(Stored items)
————————
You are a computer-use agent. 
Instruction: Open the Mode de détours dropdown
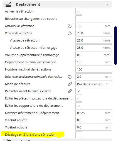pos(94,84)
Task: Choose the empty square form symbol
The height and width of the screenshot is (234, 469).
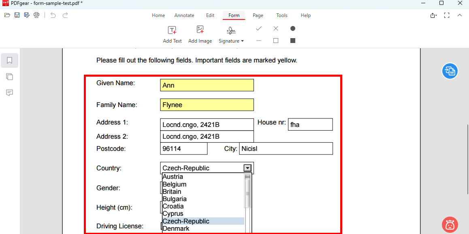Action: click(x=276, y=41)
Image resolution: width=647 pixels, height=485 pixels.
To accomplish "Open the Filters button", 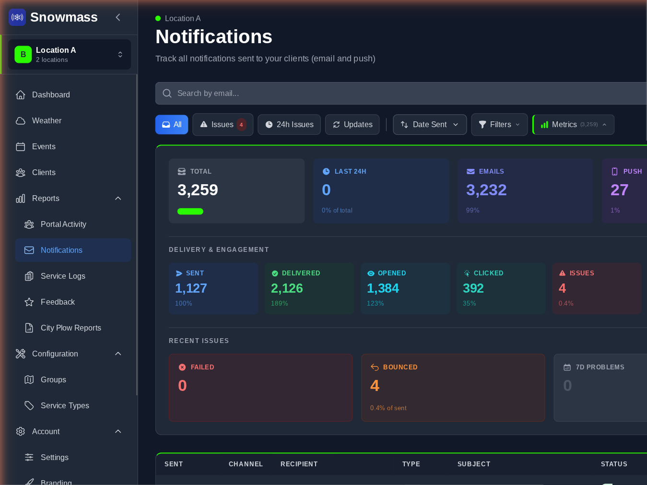I will (499, 125).
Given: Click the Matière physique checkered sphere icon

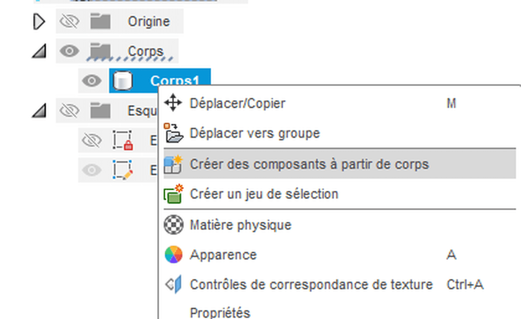Looking at the screenshot, I should pos(173,225).
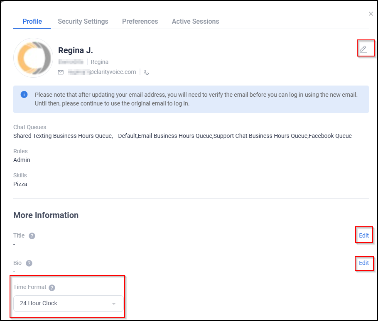This screenshot has height=321, width=378.
Task: Click the Admin role value
Action: (22, 160)
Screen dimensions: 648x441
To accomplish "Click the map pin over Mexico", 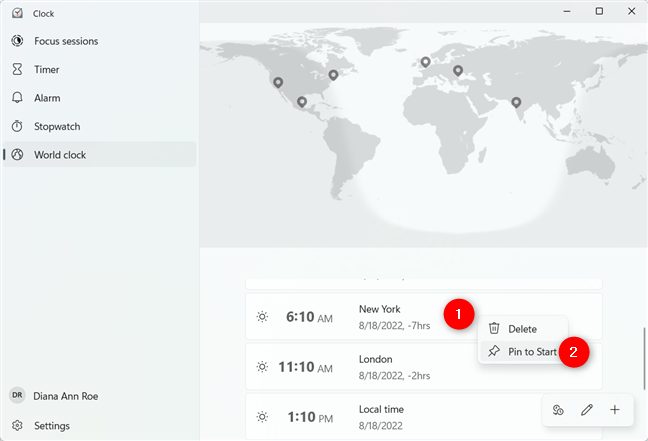I will pyautogui.click(x=302, y=101).
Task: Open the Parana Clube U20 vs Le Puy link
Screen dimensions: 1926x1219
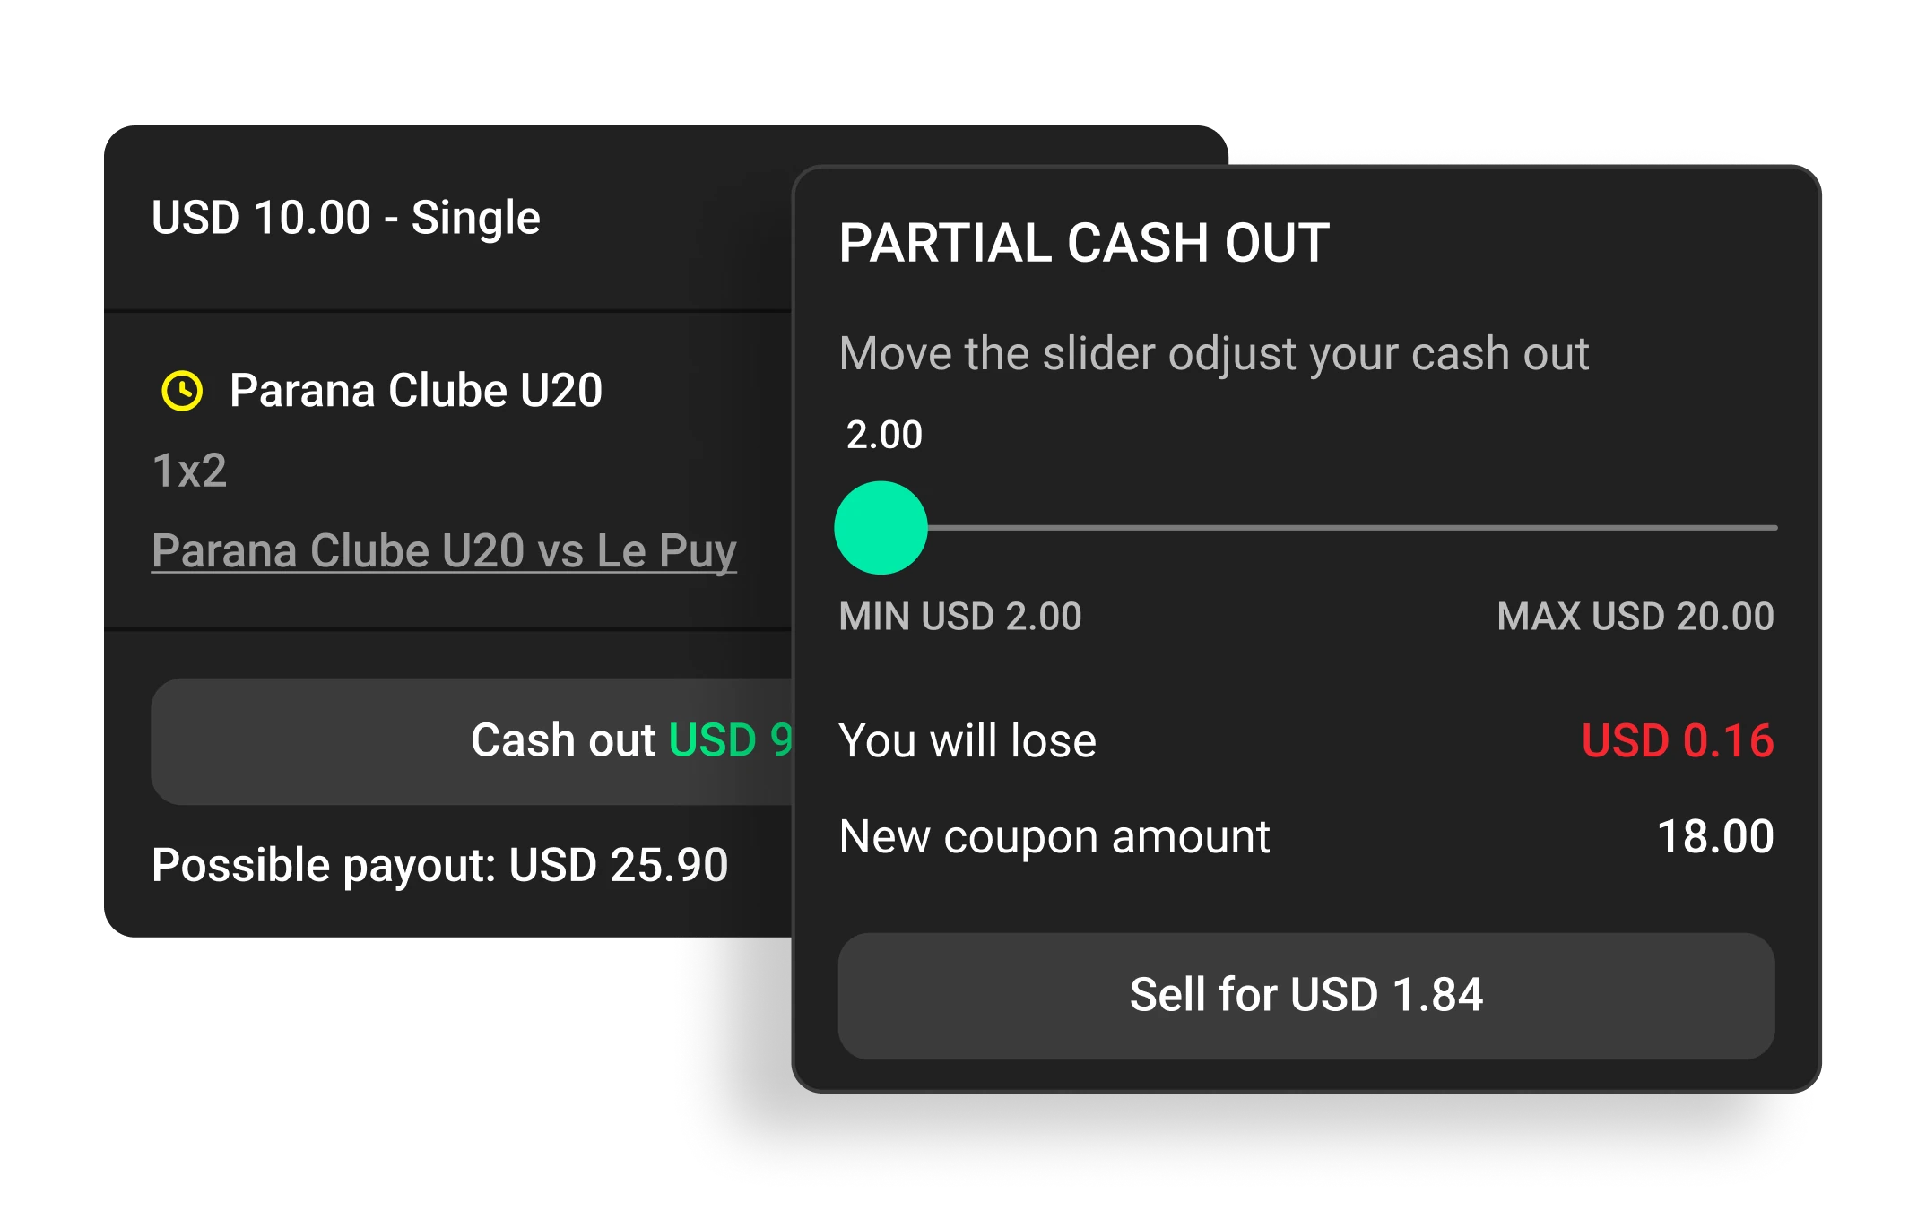Action: click(444, 550)
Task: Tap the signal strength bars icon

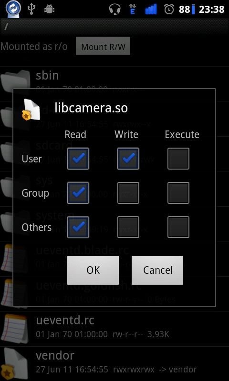Action: pyautogui.click(x=151, y=10)

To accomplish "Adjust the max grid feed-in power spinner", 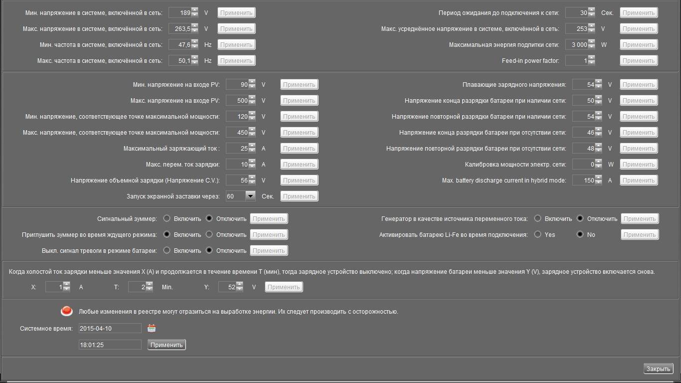I will pyautogui.click(x=592, y=45).
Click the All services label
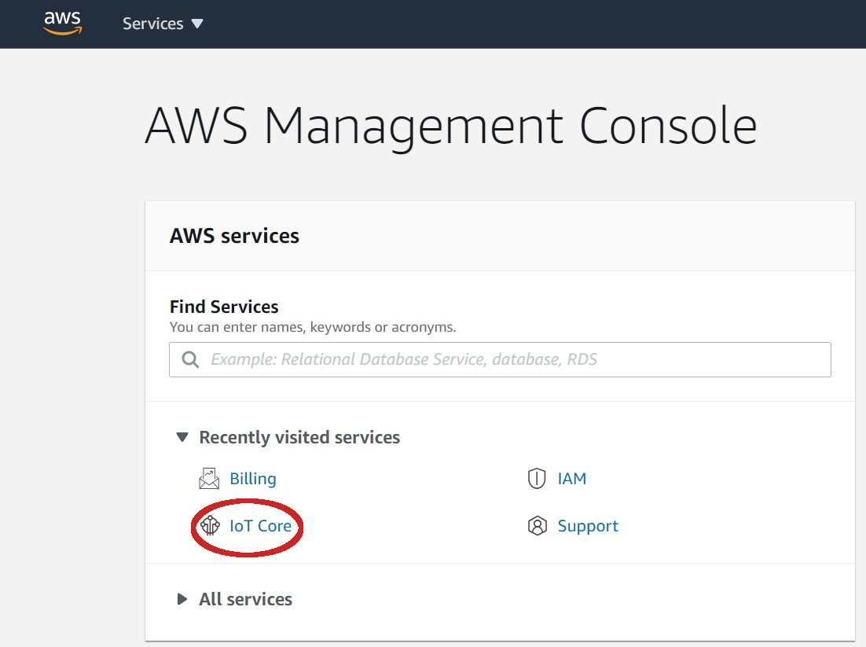This screenshot has width=866, height=647. [x=245, y=599]
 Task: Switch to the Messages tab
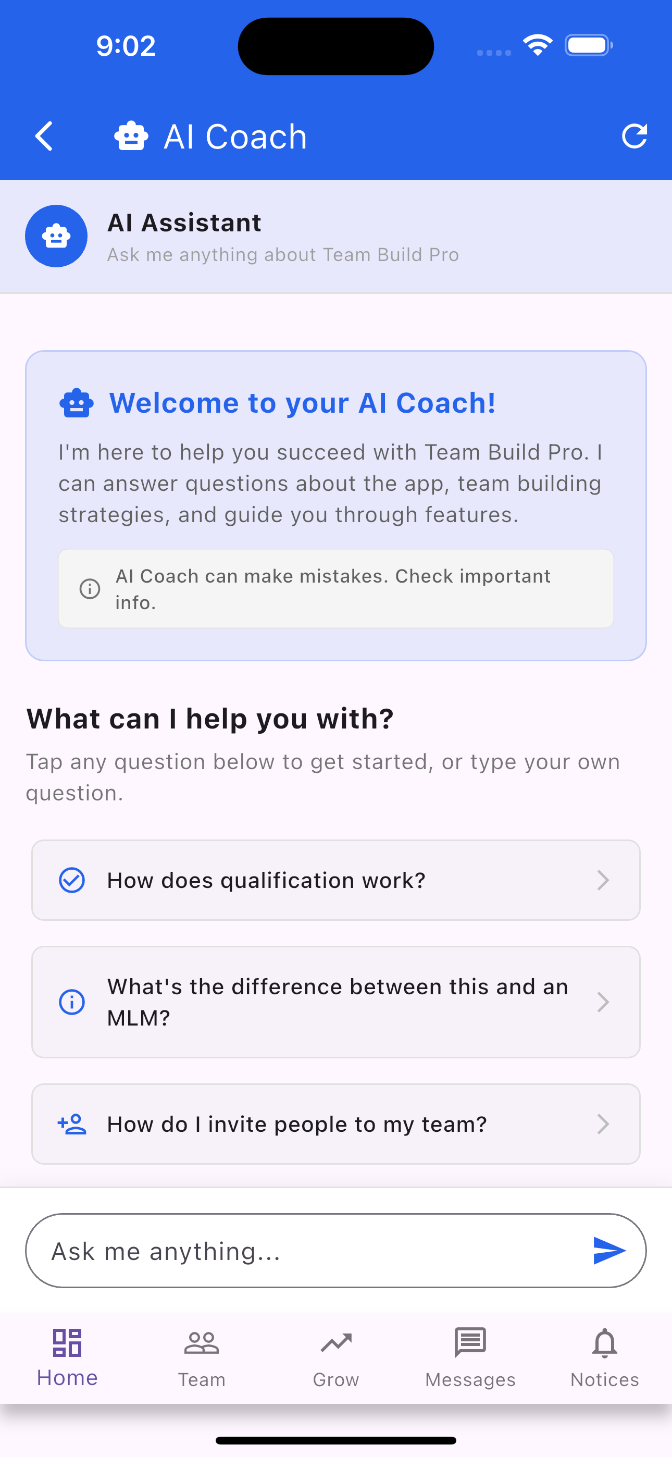coord(469,1357)
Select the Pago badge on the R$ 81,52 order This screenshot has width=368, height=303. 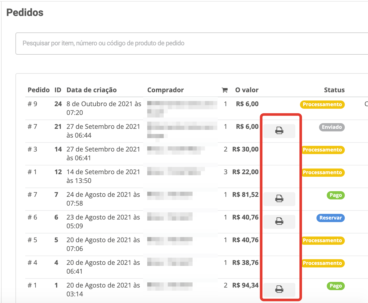point(336,195)
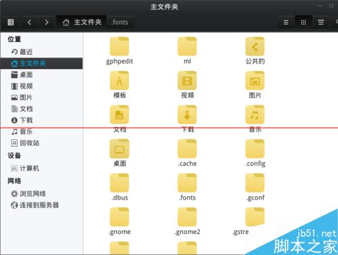Switch to compact view icon
Screen dimensions: 338x255
tap(320, 22)
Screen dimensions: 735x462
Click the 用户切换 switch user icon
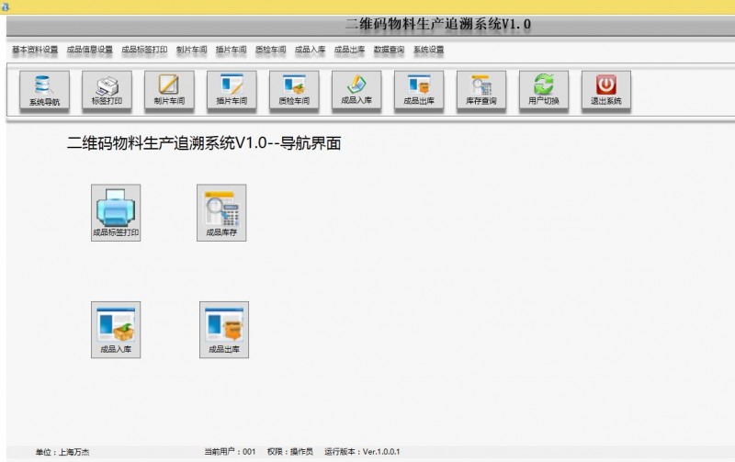point(544,91)
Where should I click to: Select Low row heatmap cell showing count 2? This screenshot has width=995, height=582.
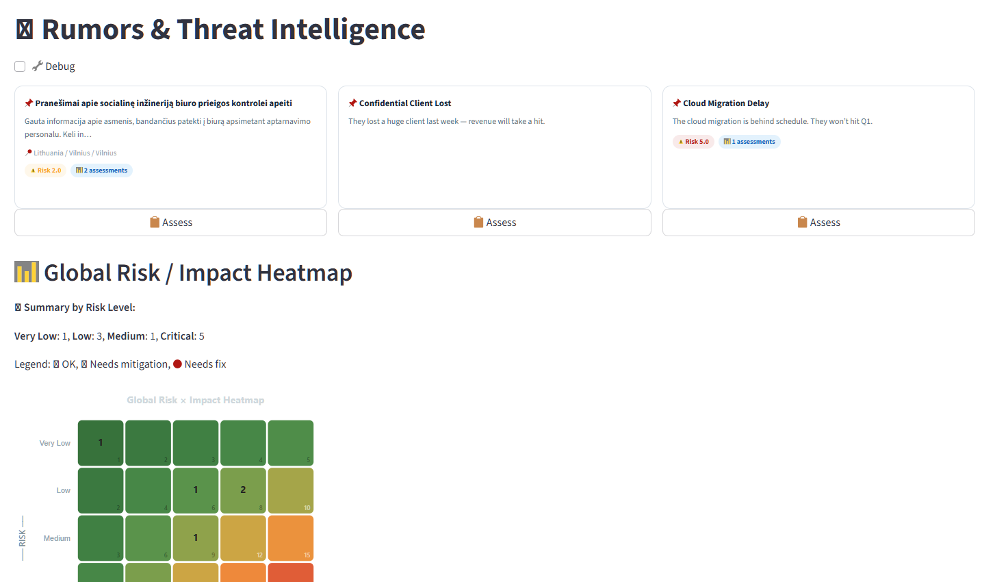(243, 490)
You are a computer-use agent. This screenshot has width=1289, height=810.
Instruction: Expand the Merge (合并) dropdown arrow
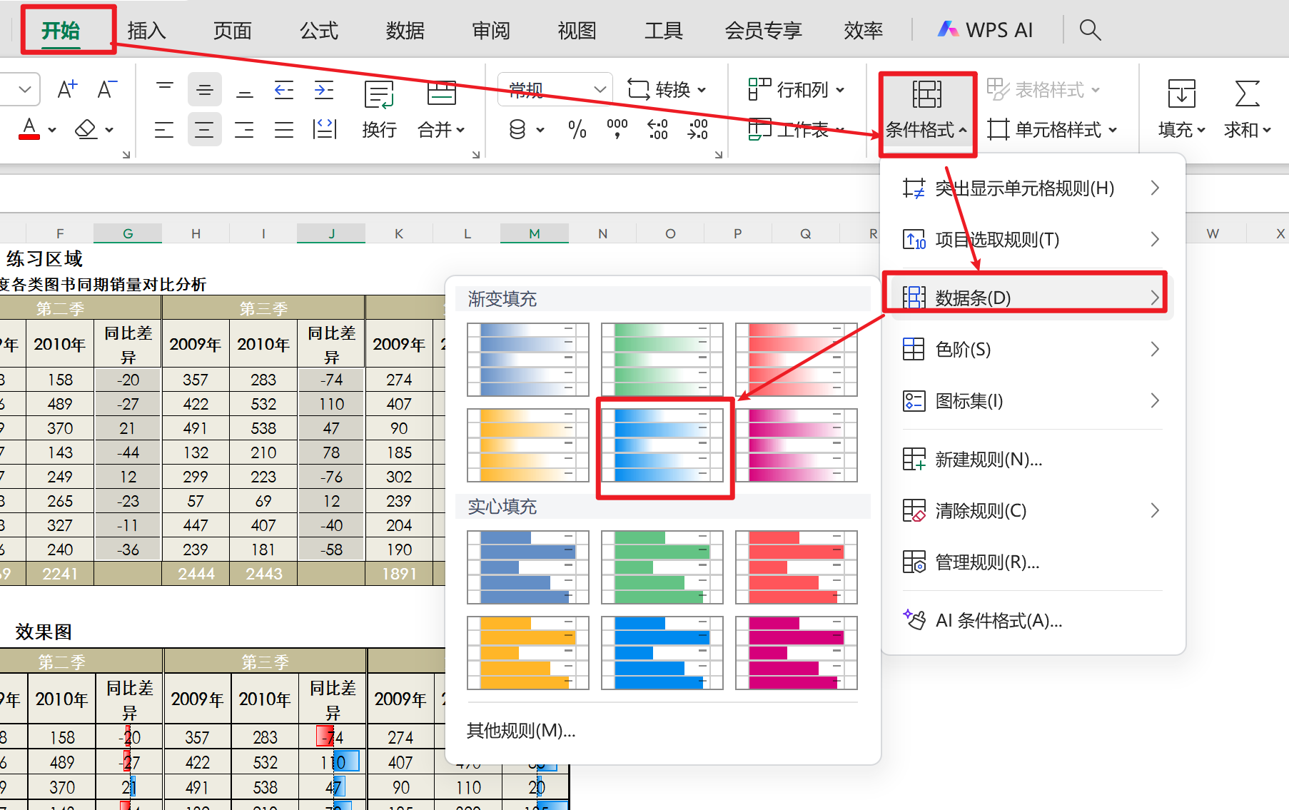point(461,130)
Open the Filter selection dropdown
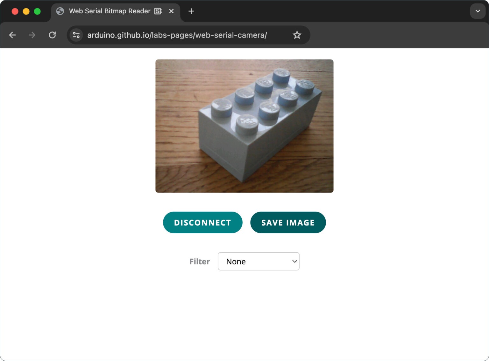This screenshot has width=489, height=361. point(258,261)
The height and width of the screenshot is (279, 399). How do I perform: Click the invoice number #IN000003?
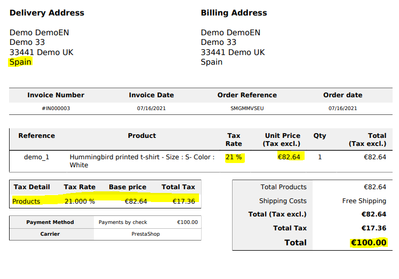[56, 109]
————————
_WHAT IS NEEDED_
What is needed is a copy of every line above in which "agent" appears.

_OUTPUT OF THE TASK_
You are a computer-use agent. 
You are a computer-use agent. This screenshot has width=1289, height=810.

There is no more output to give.